A fluorescence microscope is a type of optical microscope. When the specimen being observed is transparent or its internal structures cannot be clearly distinguished by color, a fluorescence microscope is an excellent choice, as it can overcome the limitations of ordinary microscopes in observing transparent materials. The principle behind a fluorescence microscope is to illuminate a specimen stained with a fluorescent dye using light of short wavelengths, which excites the dye molecules and causes them to emit long-wavelength fluorescence. This allows observers to examine the specimen's internal structure. In a fluorescence microscope, it is essential to select specific wavelengths of excitation light from the illumination source to generate fluorescence. Subsequently, the fluorescence must be separated from the mixed light consisting of both excitation and emitted fluorescence so that it can be observed clearly. Therefore, filter systems that selectively transmit specific wavelengths play an extremely important role in this process. Fluorescence microscopes are widely used in fields such as biology and medicine.

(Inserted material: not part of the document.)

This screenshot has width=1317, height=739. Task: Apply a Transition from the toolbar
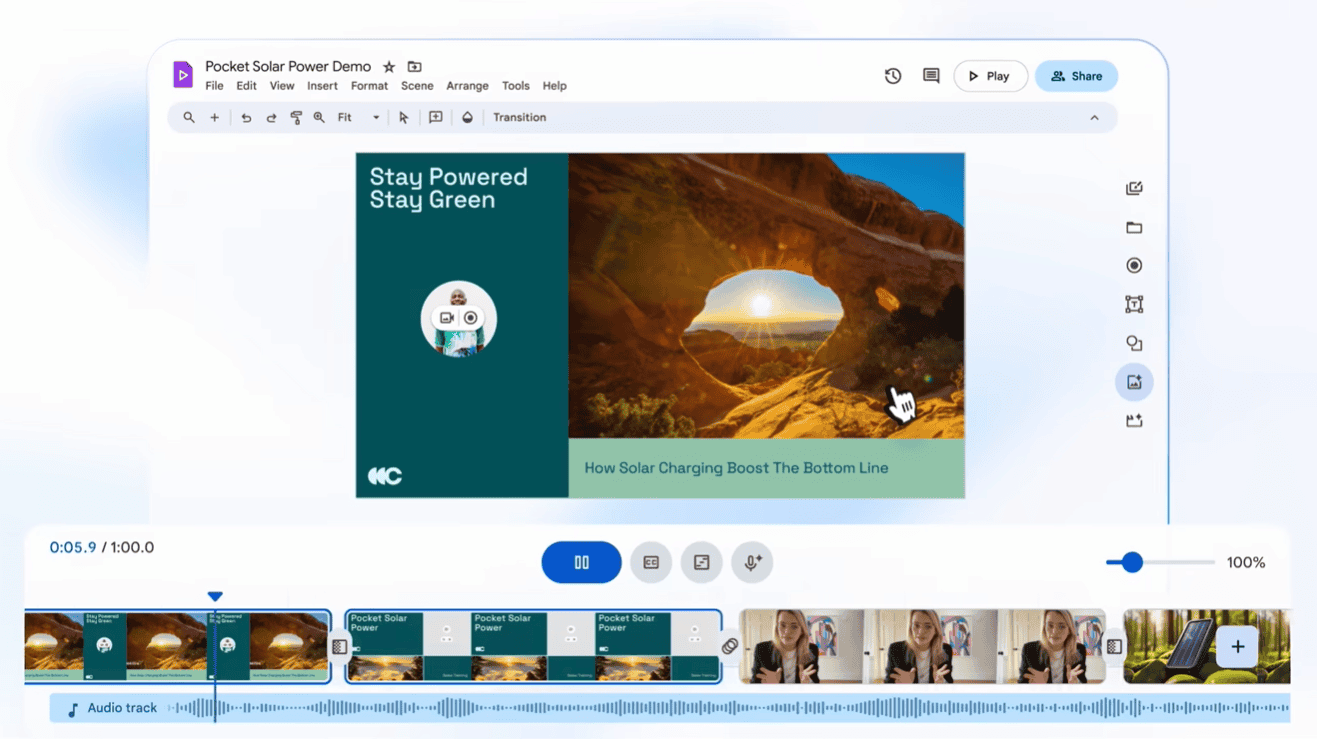coord(519,117)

A fluorescence microscope consists of the following basic components:
a. Light source: Typically a xenon arc lamp or a mercury lamp, but high-power LEDs have also been used in recent years.
b. Filter (incident light): This filter reduces the wavelength of the incident light to leave only the wavelength needed to excite the sample; interestingly, it’s referred to as an excitation filter.
c. Two-way dichroic mirror or reflector: Reflects the excitation light onto the sample while simultaneously transmitting only the emission light originating from the sample to the detector (as shown in the figure below).
d. Emission filter: It allows only the emission wavelengths originating from the sample to pass through, while blocking all light that has passed through the excitation filter. As you might expect, it is referred to as an emission filter.
e. CCD Camera: If the emitted light cannot be detected, the camera is of no use at all. For fluorescence imaging, the detector is typically a CCD camera, which is usually connected to a computer screen and can display the image for you.
A dichroic beam splitter allows light with longer wavelengths to pass through the filter while reflecting light with shorter wavelengths.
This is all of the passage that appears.